Obtaining Documentation. Once files arrive at TRAC's office, the next challenge is transforming them into usable research data. Data obtained through FOIA from federal agency internal management databases typically arrive with little if any documentation of what they contained — even as to what fields of information were included. Under FOIA, agencies are under no obligation to include such information, to discuss what was in the files, or to answer questions about them. Sometimes agencies are helpful, frequently they are not. And the hard truth is that even when officials want to be helpful, the type of documentation scholarly researchers want and need typically hasn't been compiled by the agency, since these databases were never created with that use in mind.
Thus obtaining access to the raw files we use to build our data is only part of the battle. To piece together the information about the files, it has been necessary to file additional FOIA requests to obtain the records that may exist and that could help to document the data — computer program listings, system requirement packages, other technical documentation, database schema stored as part of the database itself, user manuals, the terms of government contracts, the reports delivered under these contracts from outside firms that may have helped develop or maintain the government's data, and so forth. FOIA litigation to obtain some of this information has also been required.
Unfortunately, obtaining supporting documentation is an ongoing process. Federal databases aren't static; rather, they change with the evolution of computing and database systems, as well as with fluctuating agency needs. Just when one database system is mastered, it changes, creating another mystery to solve.
Transforming Raw Files Into Usable Information. Once we receive the data and supporting files we undertake extensive tests to determine whether the data appear to be sufficiently reliable to use. A standard test we employ is the following: Using the data, can we reproduce the figures which have been cited in the government's own internal or published reports, press releases and testimony before Congress? If there are discrepancies, we investigate what accounts for these differences and what this implies about the reliability and usability of the data. We also examine the records to look for internal consistency in the information. For example, if a case records that "A" occurred on a specific date, are there other fields that record information that are consistent with this, or does some of the information seem to contradict this? To facilitate this data validation, work we also aggressively use FOIA to obtain a comprehensive picture of how the government records and maintains this data, including its quality control efforts.

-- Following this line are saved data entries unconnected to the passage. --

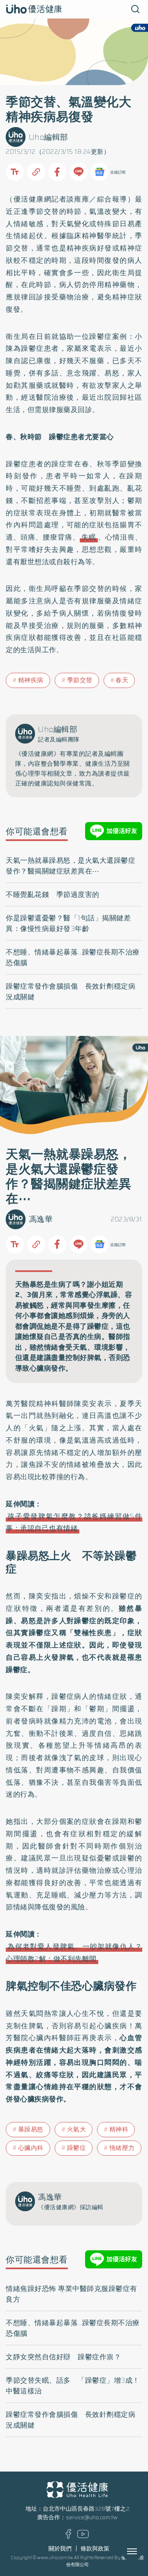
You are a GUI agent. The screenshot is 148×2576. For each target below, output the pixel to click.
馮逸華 (41, 1219)
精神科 (119, 2129)
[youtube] (83, 2536)
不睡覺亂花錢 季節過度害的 (52, 894)
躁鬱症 (76, 2148)
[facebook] (68, 2536)
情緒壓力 (122, 2148)
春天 (122, 680)
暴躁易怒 (31, 2129)
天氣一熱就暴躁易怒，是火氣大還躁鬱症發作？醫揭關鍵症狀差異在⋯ (70, 865)
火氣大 (76, 2129)
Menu (141, 2551)
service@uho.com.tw (92, 2517)
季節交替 (79, 680)
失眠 (88, 537)
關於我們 (60, 2548)
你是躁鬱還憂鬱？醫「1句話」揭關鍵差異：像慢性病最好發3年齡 (68, 923)
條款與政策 (95, 2548)
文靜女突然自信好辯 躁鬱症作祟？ (63, 2356)
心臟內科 (31, 2148)
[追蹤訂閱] (99, 172)
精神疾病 (31, 680)
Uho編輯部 (48, 137)
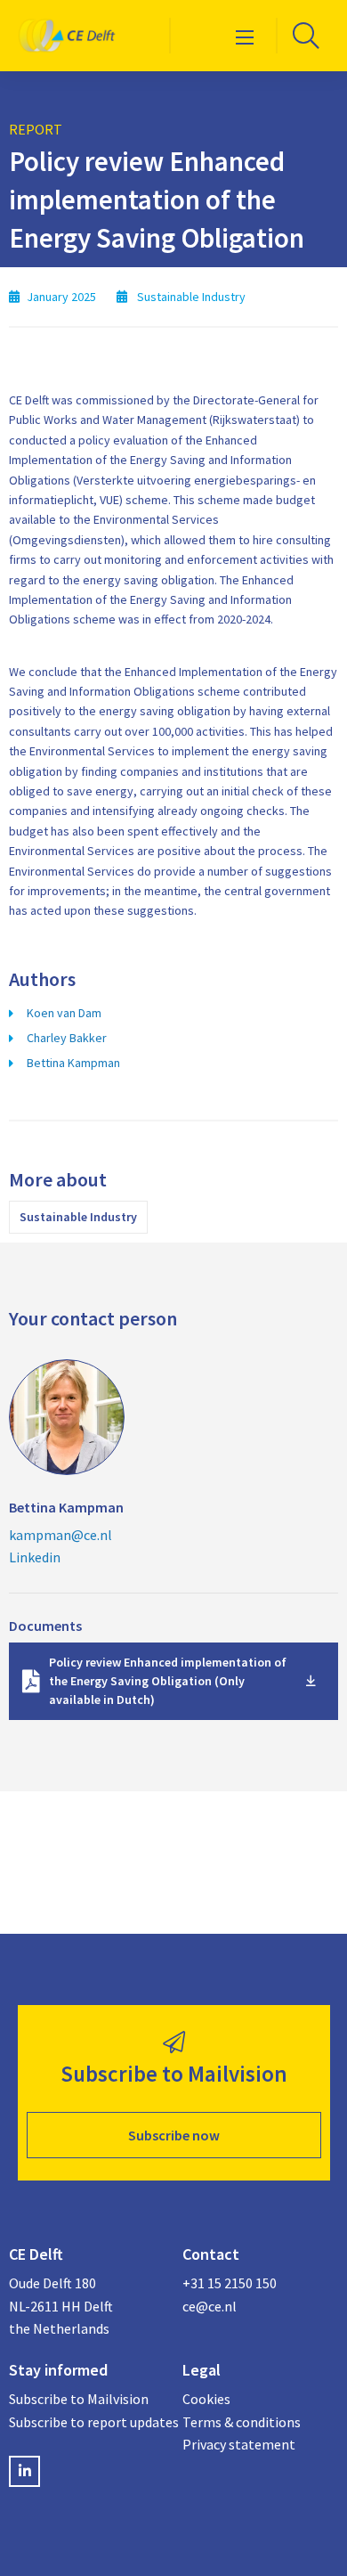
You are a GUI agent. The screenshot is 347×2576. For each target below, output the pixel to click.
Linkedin (35, 1557)
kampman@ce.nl (60, 1535)
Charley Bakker (67, 1038)
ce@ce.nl (209, 2306)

If the data pass our validity tests, we can then begin to develop the data for use. This involves an additional series of steps to develop master databases, which often requires combining the data with other sources to enhance their usefulness. For example, detailed research in court records is needed in order to add prosecutor and judge-specific details to each case. A master database containing all sections and subsections of the entire U.S. Code is used to parse and classify information on each charge. In some cases, additional research is needed to resolve classification issues manually. Data obtained from federal agencies are combined and then compared with court records and any conflicts found are investigated.
We also create a variety of useful indices that summarize agency accomplishments, as well as a variety of performance measures. This work can be time-consuming to research and determine: What needs to be measured? How best can the desired measure be made operational? Often in addition to raw counts per capita, figures are developed to allow the comparison of federal districts because they vary greatly by size. TRAC developed (and maintains, as census boundaries change) a cross-walk of the boundaries of each federal district to census records in order to compile census population and other statistics for each district. Related statistics such as percentages, averages, medians, constant dollar figures, and rankings are then added.

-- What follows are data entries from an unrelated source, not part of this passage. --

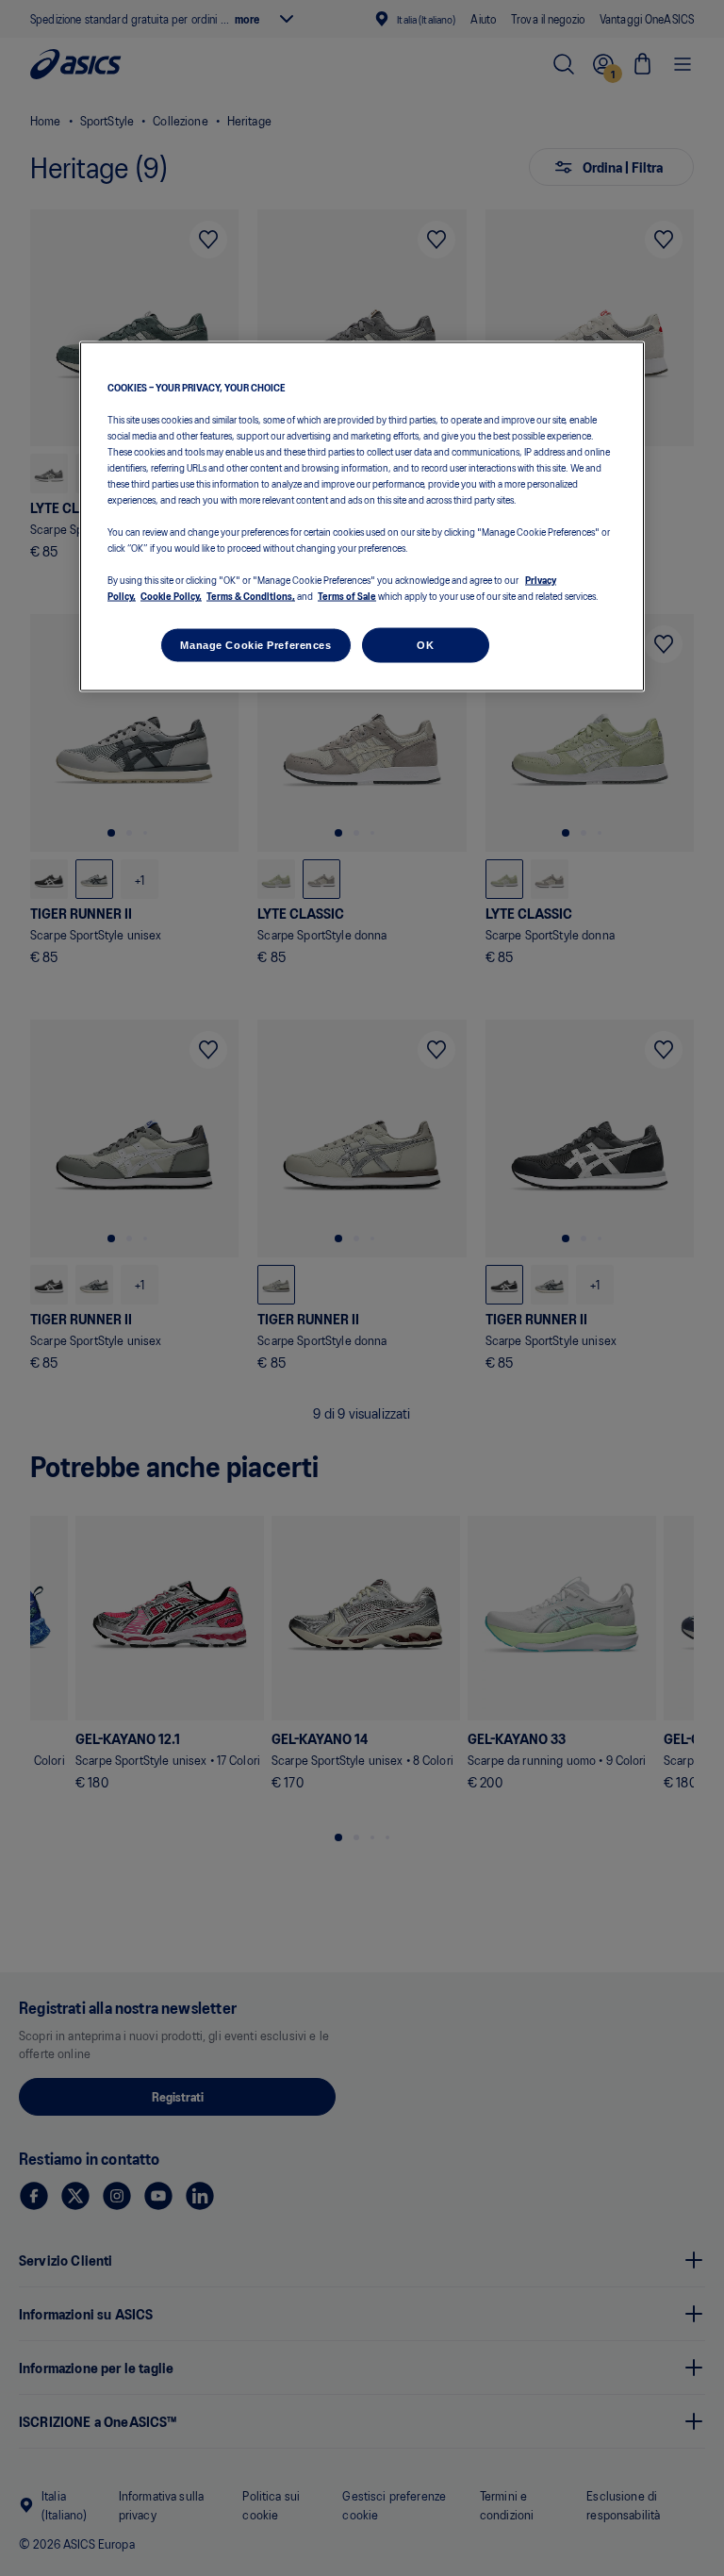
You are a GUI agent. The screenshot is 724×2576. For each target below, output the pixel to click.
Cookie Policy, (171, 595)
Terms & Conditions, (250, 595)
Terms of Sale (347, 595)
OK (425, 644)
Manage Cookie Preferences (255, 644)
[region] (362, 516)
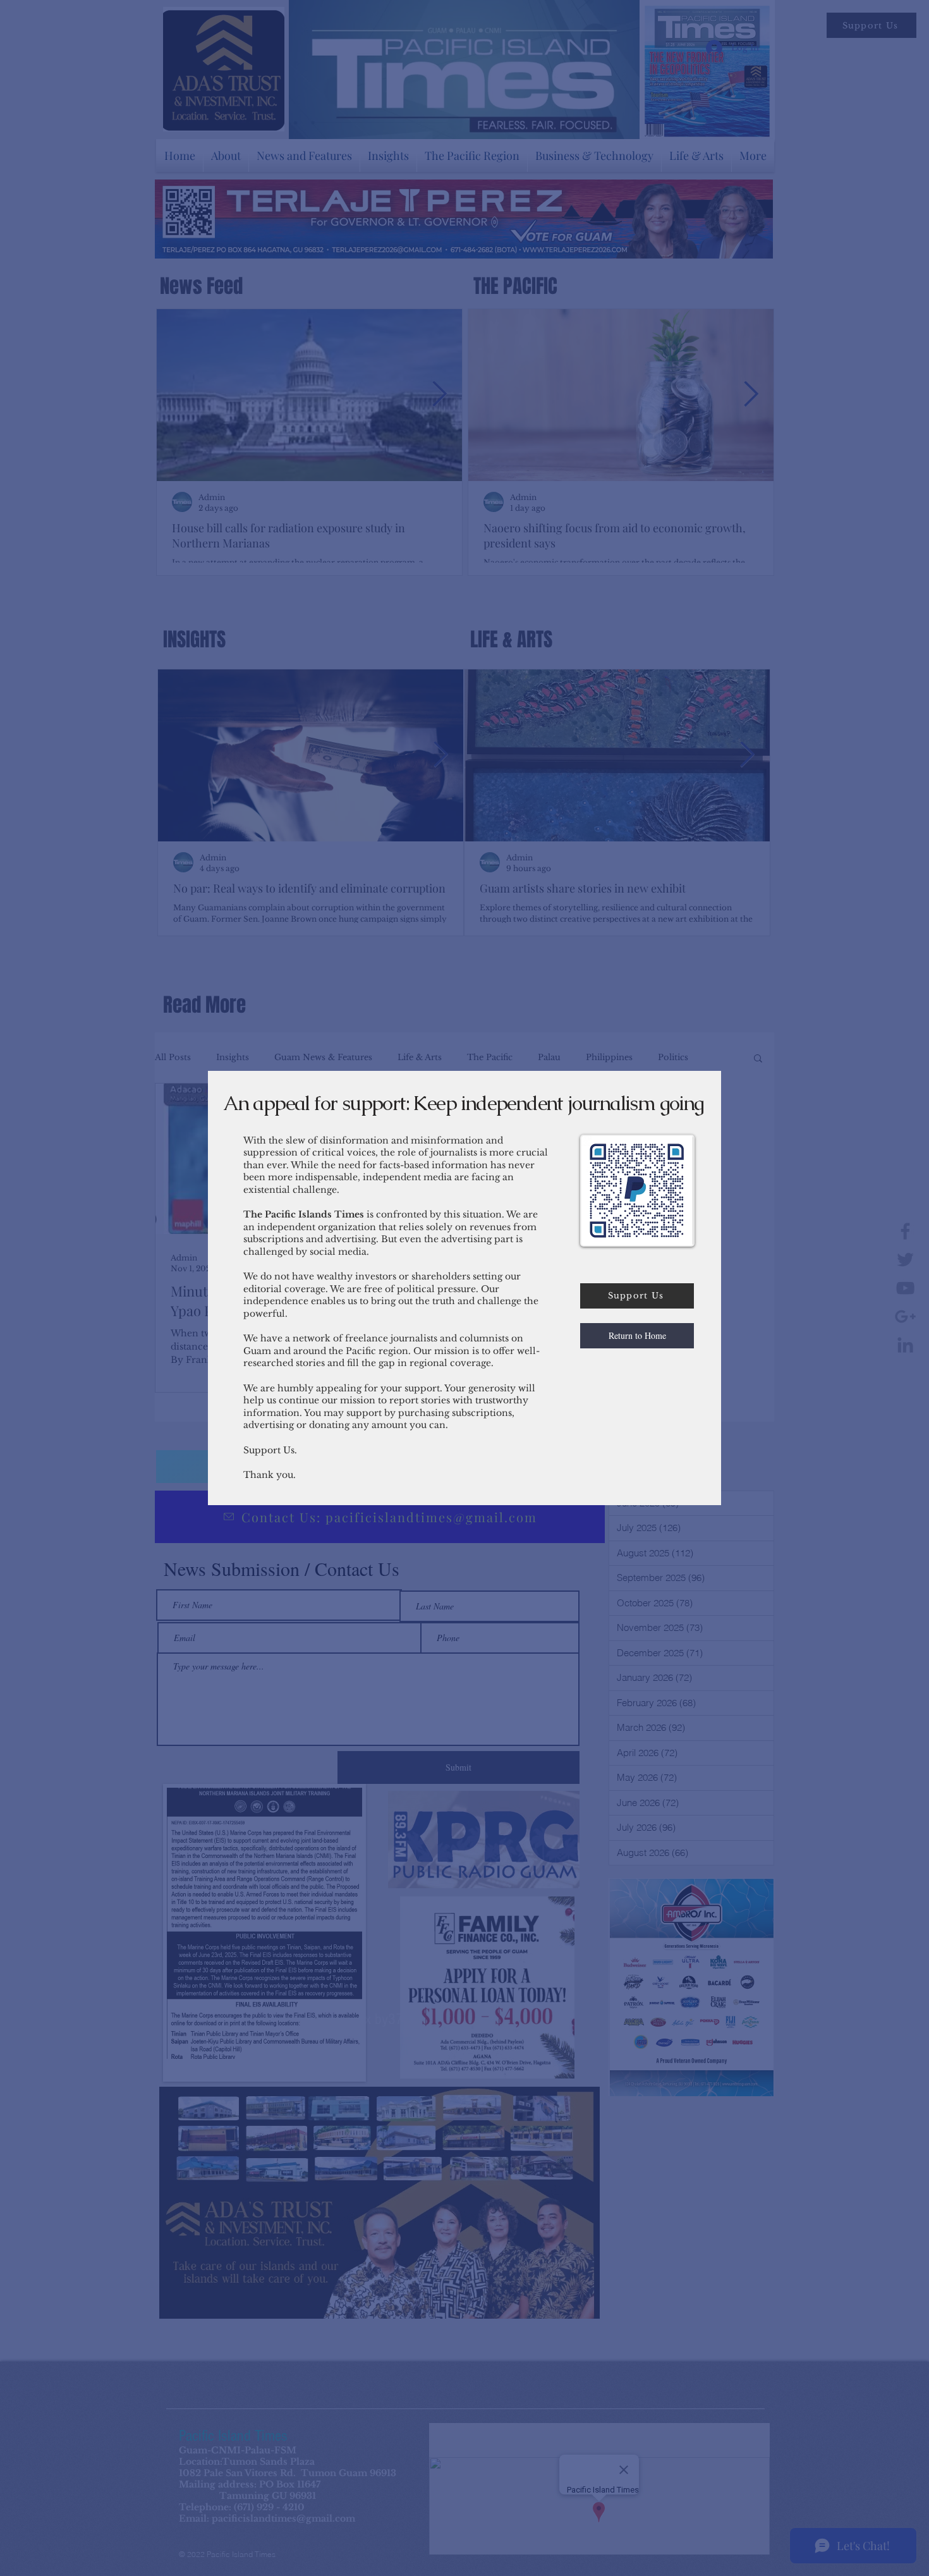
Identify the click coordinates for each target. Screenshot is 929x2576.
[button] (637, 1335)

Work does not stop once a master database is completed. Currency of data is important to maximize their usefulness in monitoring government activity. We employ a monthly update cycle where the entire process is repeated with the new records that are added. As government recording systems evolve, this process must also continually monitor the data for changes in the definitions of categories used. When changes are detected, research is required and decisions needed on how best to ensure definitions across time are as consistent as possible for accurate monitoring of enforcement and litigation trends.

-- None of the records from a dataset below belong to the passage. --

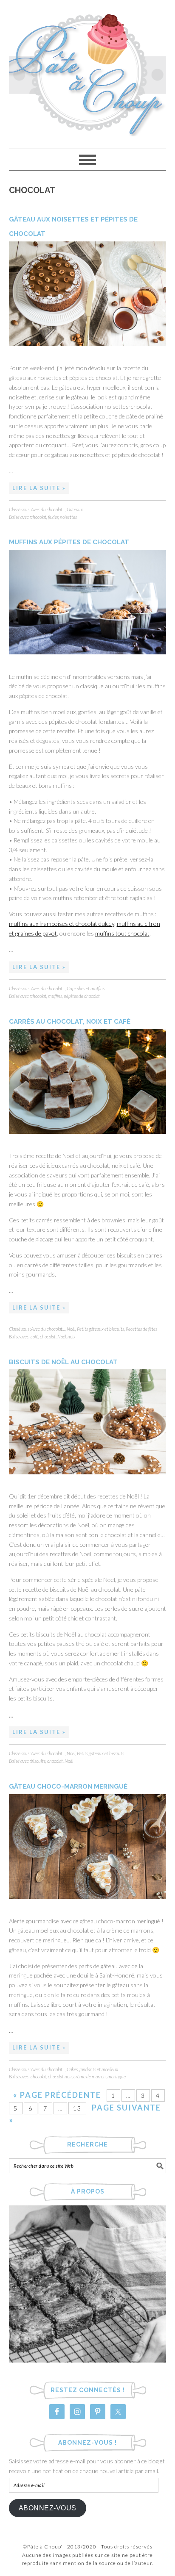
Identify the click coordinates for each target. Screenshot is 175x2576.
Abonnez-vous (47, 2508)
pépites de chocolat (82, 996)
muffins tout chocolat (122, 933)
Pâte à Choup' (88, 70)
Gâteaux (75, 509)
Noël (71, 1329)
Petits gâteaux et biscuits (100, 1329)
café (34, 1336)
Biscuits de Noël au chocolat (63, 1362)
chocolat (38, 517)
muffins (55, 996)
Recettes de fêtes (141, 1329)
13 (77, 2108)
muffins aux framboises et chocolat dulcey (61, 923)
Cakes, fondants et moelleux (92, 2069)
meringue (116, 2076)
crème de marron (89, 2076)
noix (72, 1336)
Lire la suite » (39, 488)
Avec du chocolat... (48, 509)
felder (53, 517)
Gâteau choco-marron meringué (68, 1786)
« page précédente (57, 2095)
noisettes (68, 517)
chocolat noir (60, 2076)
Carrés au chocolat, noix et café (69, 1021)
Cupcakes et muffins (85, 988)
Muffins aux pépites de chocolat (69, 542)
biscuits (38, 1761)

 Apart from the institutional support provided by Syracuse University, which provides TRAC with office space on campus, TRAC's work relies almost entirely on support from foundation grants, gifts, and in-kind donations of legal services and faculty time. To preserve our independence and avoid conflicts of interest, we do not accept funding from the federal government. To support our public service mission TRAC also provides web access plus data querying and reporting tools to permit others to use our data warehouse to conduct on TRAC's servers their own analyses of databases we have developed. Some of the costs of providing these services are offset through subscriber fees. We also support a TRAC Fellows program to allow scholars to conduct their independent research utilizing the data we have developed.
 Some of the transactional data on government activities that TRAC gathers focuses upon agency FOIA decisions themselves. In 2011 TRAC launched foiaproject.org, a daily-updated website that provides free access and a variety of search tools on each new FOIA court filing and decision as soon as they occur. Funding has recently been received to begin expanding our access to include — agency-by-agency — handling of initial FOIA requests. Upload facilities allow the public to share commentary and federal agency responses to their FOIA requests. Both TRAC Co-Directors were appointed to the National Freedom of Information Act Hall of Fame in 2006 for their lifetime activities on public transparency. In 2012, Co-Director Long also was awarded the FOIA Robert Vaughn Legend Award by the Collaboration on Government Secrecy at the Washington College of Law, American University.
 TRAC's October 1989 report examined the work of federal prosecutors in eleven United States Attorney offices in the handling of both criminal and civil cases brought in the federal courts over the decade of the eighties. A second report published the following year extended coverage to all U.S. Attorney offices and focused on staffing levels. (The study found wide differences in the relative staffing levels across federal districts and led to congressional hearings and heightened attention within the agency to improve the allocation of attorneys among districts to reduce unwarranted disparities.) A third report brought out in three volumes in 1991 focused on federal environmental litigation from referral to eventual outcome and matched up case dates with the precise dates U.S. Attorneys served to document how they exercised their discretion on which cases to pursue.
 For judges, see: http://trac.syr.edu/tracreports/judge/judge_medtimeG.html (February 4, 2003) and for federal prosecutors see: http://trac.syr.edu/tracreports/pros/ausa_pctdecG.html (January 24, 2003).
 Efforts by one of TRAC's co-directors to obtain access to computer data files actually date back more than four decades ago, when the law was unsettled on FOIA coverage of electronic records. She won one of the first court decisions finding "computer data tapes" subject to FOIA. See, Long v. Internal Revenue Service, 596 F.2d 362 (9th Cir. 1979), cert. denied, 446 U.S. 917, 100 S.Ct. 1851, 64 L.Ed.2d 271 (1980). Also see, Long v. Bureau of Economic Analysis, 646 F.2d 1310.
 TRAC's efforts, of course, began in the era of large mainframe computers and open reel tape storage systems. As technology and computer systems have advanced, so too have database systems. And throughout the last twenty years, government has also proven adept at assigning new names and acronyms to their data systems providing a continuing game of hide and seek. For example, immigration cases have grown to over half of the federal criminal caseload. After the formation of the Department of Homeland Security (DHS) a major effort began to integrate the various agency legacy database systems. When data that had formerly been publicly available migrated to the new Enforcement Integrated Database (EID) it suddenly became unavailable. In October 2012 TRAC filed suit against Immigration and Customs Enforcement (ICE) challenging its ruling that this master repository which it operates for the DHS is off-limits to the public. See Long and Burnham v. Immigration and Customs Enforcement, Civil Action No. 1:12-01725 (D. D.C.).